## YOUR OBJECTIVE
Copy each line from the entries that the word "will" appears in.

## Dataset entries

┄┄┄┄┄┄┄┄┄┄

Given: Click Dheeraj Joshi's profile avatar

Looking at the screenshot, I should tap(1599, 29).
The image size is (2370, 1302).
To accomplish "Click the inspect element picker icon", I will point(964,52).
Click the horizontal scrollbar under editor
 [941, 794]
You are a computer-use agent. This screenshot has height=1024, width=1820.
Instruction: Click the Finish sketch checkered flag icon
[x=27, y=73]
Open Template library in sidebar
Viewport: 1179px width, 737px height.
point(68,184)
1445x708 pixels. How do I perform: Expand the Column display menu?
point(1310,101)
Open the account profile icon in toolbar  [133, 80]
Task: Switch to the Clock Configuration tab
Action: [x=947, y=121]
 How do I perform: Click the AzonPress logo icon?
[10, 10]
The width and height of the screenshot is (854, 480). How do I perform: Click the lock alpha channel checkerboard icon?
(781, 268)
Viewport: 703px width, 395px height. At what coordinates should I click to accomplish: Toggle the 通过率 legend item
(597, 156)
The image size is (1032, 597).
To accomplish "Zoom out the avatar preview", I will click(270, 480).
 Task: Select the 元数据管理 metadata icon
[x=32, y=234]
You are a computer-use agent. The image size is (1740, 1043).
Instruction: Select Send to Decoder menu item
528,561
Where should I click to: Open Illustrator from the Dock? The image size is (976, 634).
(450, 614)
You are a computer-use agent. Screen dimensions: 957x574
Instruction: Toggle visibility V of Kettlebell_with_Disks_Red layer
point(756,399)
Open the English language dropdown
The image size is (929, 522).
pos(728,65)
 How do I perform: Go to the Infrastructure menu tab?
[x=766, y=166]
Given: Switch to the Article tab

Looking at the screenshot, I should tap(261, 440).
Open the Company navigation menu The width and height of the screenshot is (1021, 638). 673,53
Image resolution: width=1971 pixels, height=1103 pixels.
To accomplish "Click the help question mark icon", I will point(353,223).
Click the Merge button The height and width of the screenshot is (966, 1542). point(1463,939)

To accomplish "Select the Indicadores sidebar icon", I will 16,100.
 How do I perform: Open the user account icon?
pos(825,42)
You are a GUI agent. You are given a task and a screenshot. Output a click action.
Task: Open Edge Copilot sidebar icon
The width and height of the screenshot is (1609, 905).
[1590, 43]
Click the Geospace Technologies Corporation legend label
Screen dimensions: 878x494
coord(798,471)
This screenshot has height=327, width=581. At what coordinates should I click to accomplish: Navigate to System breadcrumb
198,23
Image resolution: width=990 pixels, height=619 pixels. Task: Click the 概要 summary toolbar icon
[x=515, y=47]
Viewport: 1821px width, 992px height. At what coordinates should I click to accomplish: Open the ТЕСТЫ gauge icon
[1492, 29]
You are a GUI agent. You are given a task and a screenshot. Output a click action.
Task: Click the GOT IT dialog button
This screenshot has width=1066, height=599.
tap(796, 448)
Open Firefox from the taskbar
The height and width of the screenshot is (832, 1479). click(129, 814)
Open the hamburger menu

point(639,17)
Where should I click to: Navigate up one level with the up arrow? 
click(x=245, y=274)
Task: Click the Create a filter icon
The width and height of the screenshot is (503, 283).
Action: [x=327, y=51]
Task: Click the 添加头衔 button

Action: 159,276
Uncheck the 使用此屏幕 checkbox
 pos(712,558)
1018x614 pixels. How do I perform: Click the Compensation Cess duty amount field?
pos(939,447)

┄┄┄┄┄┄┄┄┄┄

## EXPECTED ANSWER
To accomplish "Click the inspect element picker icon", I will point(964,52).
To accomplish "Zoom out the avatar preview", I will click(270, 480).
To accomplish "Click the help question mark icon", I will point(353,223).
To accomplish "Select the Indicadores sidebar icon", I will 16,100.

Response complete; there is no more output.